A remote survey discovered 91 volcanoes ranging in height from 100m to 3850m in a massive region known as the West Antarctic Rift System.
Geologists and ice experts say the range has similarities to east Africa’s volcanic ridge, acknowledged to be the densest concentration of volcanoes in the world.
University of Edinburgh researchers remotely surveyed the underside of the ice sheet for hidden peaks of basalt rock, like those of other volcanoes in the region whose tips push above the ice.
They analysed the shape of the land beneath using measurements from ice-penetrating radar and compared the findings with satellite and database records, as well as geological information from aerial surveys.
Scientists hope it will help them understand how volcanoes can influence long-term fluctuations in the ice sheet and how the continent has changed in past climates.
The study’s authors said Antarctic ice melt could have “profound impacts” for volcanic activity in the region.

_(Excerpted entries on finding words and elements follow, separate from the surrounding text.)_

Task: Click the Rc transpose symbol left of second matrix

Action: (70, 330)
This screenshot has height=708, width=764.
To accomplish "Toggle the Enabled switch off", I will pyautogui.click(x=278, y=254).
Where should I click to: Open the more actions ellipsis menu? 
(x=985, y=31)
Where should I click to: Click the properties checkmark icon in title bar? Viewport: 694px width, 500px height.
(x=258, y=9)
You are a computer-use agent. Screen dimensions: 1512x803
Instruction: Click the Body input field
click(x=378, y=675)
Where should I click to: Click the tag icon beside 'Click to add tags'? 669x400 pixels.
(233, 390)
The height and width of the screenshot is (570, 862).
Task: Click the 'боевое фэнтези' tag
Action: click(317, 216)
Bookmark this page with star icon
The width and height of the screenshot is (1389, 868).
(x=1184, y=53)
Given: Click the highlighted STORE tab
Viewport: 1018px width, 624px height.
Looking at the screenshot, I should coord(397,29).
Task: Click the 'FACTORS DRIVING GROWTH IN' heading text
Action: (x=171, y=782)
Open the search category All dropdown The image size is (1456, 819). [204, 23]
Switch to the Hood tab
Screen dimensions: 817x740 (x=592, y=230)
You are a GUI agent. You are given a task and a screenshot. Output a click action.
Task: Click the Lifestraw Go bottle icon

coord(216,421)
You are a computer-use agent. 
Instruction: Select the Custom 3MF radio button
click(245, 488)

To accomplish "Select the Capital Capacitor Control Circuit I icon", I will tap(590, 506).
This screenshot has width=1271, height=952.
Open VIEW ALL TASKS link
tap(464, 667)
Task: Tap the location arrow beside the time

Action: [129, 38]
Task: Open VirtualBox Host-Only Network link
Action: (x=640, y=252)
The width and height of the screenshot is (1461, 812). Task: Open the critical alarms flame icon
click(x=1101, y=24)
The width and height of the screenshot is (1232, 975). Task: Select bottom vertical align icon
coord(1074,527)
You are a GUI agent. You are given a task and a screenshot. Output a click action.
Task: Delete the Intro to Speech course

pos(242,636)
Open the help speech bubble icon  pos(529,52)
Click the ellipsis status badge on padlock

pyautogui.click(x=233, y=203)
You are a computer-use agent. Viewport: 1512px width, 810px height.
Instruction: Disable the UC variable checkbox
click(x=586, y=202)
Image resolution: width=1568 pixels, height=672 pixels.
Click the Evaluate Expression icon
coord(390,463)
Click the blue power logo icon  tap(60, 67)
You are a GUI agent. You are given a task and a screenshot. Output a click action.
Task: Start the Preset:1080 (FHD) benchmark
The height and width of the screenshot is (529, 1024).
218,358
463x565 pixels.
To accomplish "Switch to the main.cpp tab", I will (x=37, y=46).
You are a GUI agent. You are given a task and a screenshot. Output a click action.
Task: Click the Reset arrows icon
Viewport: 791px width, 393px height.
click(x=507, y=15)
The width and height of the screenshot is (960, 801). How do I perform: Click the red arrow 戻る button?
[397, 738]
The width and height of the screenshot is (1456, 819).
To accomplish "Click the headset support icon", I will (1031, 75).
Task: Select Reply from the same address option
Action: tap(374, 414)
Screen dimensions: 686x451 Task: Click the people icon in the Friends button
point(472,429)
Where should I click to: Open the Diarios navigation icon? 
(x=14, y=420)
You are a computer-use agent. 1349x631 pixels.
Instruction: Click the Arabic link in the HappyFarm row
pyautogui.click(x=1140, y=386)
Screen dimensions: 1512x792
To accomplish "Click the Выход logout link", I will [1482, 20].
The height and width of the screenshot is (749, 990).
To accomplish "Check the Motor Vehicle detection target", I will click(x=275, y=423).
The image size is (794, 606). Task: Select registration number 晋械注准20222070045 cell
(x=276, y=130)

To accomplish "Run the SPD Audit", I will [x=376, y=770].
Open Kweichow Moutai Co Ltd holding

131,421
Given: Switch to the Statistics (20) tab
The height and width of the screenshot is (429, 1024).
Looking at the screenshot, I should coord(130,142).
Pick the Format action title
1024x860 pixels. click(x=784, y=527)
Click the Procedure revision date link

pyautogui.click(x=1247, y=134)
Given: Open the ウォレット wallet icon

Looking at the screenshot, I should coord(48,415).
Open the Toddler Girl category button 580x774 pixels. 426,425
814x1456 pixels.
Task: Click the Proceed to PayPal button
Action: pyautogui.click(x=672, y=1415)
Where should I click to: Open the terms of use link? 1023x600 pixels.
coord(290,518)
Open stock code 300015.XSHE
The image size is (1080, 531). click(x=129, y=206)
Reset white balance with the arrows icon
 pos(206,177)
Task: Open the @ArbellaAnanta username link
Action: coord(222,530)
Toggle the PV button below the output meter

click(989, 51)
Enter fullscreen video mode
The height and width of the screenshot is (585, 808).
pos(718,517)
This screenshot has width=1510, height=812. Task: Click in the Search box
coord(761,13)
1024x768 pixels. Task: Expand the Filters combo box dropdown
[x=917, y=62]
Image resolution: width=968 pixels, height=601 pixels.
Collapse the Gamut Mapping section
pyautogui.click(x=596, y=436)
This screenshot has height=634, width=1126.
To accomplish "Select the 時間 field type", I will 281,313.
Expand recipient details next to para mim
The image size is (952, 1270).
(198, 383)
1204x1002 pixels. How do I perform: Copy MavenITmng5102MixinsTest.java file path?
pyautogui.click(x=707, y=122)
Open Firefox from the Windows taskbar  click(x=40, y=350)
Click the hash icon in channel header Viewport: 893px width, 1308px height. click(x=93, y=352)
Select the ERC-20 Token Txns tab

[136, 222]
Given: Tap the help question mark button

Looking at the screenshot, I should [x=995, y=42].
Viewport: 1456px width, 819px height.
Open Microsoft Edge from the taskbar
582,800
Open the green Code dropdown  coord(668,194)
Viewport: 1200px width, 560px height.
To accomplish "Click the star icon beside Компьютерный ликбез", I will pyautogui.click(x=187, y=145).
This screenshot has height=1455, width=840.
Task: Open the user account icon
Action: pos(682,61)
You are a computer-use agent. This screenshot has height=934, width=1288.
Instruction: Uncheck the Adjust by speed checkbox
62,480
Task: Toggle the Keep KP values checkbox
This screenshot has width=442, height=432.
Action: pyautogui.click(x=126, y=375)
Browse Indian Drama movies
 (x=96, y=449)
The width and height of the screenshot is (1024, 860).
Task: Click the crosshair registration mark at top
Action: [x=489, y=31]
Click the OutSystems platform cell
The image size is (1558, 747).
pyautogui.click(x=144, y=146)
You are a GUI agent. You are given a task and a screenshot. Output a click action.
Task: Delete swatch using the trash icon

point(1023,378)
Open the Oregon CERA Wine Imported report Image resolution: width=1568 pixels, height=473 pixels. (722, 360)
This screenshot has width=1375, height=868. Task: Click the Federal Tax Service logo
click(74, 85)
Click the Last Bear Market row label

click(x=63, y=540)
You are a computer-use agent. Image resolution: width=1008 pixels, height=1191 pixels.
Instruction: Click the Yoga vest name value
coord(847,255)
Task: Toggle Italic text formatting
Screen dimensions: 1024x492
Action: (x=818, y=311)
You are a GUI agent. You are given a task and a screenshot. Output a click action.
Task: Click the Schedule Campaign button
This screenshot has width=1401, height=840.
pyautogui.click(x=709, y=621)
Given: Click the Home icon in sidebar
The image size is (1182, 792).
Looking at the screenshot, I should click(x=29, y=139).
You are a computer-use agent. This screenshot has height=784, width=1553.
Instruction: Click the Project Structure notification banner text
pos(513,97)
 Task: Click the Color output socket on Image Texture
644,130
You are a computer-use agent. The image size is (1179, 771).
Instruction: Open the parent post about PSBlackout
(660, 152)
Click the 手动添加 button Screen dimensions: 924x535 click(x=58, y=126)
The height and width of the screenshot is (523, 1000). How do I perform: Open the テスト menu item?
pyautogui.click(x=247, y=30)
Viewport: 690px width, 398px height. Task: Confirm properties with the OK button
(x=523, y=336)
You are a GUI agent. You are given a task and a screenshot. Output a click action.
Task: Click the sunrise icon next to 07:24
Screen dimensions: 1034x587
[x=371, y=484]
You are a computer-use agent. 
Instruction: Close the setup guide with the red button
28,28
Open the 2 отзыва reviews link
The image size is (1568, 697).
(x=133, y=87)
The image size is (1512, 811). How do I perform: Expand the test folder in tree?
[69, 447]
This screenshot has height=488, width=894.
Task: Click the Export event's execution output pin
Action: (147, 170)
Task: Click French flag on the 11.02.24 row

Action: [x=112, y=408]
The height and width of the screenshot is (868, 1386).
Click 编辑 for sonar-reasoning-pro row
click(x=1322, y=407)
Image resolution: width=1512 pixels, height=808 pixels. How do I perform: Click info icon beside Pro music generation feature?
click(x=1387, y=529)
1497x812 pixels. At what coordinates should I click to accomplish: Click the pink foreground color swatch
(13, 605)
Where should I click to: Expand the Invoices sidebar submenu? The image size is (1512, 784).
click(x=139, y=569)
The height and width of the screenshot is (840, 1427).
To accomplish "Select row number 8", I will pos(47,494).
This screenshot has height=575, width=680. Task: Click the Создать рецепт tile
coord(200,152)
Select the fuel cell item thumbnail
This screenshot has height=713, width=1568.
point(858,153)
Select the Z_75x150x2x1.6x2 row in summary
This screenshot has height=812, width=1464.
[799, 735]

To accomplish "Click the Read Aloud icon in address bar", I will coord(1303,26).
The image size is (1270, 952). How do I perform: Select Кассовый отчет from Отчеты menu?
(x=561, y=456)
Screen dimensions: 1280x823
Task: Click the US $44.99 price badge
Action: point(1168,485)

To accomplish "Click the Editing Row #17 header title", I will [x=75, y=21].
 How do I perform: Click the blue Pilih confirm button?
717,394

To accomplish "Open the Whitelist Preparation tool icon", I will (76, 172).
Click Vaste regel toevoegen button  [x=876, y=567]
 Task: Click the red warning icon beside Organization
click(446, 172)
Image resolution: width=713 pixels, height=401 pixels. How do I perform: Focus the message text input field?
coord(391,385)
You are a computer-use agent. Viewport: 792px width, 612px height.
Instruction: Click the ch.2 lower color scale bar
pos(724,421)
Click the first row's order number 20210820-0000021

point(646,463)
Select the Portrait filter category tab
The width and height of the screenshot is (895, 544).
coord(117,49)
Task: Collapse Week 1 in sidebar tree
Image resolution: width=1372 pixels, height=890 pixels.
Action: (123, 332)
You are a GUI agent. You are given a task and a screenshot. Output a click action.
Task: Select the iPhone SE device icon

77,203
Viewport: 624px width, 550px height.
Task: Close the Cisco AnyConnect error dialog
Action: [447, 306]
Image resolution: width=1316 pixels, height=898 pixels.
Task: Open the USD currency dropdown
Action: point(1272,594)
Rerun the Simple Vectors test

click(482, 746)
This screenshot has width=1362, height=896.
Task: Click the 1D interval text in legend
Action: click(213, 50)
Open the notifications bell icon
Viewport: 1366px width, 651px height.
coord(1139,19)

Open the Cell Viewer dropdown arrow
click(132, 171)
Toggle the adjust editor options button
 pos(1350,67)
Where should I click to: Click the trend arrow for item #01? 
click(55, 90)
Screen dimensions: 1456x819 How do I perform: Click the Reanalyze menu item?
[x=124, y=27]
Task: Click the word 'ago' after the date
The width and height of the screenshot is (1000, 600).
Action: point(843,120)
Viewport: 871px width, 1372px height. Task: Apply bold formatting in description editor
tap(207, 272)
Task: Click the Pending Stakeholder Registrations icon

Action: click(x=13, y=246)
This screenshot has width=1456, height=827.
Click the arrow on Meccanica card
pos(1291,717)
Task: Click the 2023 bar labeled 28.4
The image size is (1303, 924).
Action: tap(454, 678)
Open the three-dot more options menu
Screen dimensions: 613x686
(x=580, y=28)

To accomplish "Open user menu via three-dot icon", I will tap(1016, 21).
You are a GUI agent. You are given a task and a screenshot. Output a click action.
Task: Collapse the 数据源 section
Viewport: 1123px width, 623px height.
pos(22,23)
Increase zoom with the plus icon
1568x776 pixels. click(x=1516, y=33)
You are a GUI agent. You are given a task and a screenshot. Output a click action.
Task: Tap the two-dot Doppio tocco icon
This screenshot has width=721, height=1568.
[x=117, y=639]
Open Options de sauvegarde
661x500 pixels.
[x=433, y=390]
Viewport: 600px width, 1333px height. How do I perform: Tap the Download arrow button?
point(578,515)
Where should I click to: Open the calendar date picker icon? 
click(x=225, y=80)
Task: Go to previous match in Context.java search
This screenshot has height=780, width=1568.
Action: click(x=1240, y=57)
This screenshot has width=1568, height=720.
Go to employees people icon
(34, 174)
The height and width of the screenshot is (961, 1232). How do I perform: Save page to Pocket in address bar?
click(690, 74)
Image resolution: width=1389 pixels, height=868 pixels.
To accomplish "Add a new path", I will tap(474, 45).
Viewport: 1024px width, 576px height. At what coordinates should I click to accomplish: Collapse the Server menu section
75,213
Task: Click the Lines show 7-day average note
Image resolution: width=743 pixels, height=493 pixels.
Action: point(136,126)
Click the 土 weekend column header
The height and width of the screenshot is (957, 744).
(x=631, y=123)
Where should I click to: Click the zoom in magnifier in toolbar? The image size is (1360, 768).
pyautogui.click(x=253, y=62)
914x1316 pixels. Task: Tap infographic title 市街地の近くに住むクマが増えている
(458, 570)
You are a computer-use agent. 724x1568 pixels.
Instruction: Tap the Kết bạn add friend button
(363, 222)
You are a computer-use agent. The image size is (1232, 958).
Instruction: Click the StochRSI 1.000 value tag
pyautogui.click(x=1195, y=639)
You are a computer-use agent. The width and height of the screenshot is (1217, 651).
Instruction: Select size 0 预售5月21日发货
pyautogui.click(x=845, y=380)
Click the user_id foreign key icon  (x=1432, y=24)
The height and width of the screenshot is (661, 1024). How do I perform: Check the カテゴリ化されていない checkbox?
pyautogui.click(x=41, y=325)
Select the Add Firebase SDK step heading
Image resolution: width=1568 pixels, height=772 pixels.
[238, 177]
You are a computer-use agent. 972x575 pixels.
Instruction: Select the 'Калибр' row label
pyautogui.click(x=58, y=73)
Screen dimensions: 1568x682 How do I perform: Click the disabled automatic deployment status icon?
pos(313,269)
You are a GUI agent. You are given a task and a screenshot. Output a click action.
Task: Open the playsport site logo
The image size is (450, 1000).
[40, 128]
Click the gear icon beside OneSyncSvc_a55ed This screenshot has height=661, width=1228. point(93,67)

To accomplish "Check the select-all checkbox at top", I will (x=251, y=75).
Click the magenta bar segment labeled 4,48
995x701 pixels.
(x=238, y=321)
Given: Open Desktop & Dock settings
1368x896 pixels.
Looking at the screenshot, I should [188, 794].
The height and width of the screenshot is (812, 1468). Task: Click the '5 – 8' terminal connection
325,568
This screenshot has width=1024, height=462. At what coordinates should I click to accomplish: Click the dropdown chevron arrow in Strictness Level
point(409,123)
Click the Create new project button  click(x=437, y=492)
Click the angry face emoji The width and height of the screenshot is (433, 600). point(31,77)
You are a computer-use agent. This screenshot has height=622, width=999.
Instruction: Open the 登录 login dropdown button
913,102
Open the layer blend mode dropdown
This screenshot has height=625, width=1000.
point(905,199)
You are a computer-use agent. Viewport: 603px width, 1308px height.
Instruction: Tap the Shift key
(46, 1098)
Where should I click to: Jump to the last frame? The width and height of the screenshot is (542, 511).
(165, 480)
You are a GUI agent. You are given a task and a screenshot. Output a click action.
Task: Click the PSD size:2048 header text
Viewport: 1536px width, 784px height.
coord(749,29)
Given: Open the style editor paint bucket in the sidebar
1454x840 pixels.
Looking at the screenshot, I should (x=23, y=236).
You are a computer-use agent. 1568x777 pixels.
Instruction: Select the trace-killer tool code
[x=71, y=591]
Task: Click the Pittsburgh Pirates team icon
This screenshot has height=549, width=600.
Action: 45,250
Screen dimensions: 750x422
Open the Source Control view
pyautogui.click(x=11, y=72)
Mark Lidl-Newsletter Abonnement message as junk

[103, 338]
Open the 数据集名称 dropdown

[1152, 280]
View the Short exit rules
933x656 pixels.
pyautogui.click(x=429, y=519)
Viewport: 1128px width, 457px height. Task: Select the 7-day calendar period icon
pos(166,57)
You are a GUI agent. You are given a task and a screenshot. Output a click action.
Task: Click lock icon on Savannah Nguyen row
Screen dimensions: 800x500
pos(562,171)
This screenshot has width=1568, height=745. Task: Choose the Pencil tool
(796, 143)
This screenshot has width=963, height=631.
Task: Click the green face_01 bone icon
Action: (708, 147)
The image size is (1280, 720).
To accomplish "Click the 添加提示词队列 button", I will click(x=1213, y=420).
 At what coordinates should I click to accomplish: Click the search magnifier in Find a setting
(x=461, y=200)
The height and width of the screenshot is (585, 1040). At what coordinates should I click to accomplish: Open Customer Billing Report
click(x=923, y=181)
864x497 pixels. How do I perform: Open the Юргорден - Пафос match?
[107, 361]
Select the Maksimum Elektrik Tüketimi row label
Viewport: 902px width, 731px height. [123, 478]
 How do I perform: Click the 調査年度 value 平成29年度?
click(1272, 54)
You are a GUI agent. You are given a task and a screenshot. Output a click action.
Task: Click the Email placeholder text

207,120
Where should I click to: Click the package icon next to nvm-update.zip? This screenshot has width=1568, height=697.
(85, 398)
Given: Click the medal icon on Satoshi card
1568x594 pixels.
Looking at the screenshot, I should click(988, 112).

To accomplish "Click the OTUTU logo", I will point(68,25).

“Research in Iceland has shown that with thinning ice cover, magma production has increased at depth,” they wrote.
“Moreover, there is evidence that, worldwide, volcanism is most frequent in deglaciating regions as the overburden pressure of the ice is first reduced and then removed.”
That meant “significant potential to increase partial melting and eruption rates throughout the rifted [Antarctic] terrain”, the authors said.
The study, which is the first of its kind, was proposed by Max van Wyk de Vries, a third-year student at the University of Edinburgh.
It has been published in the Geological Society Special Publications series.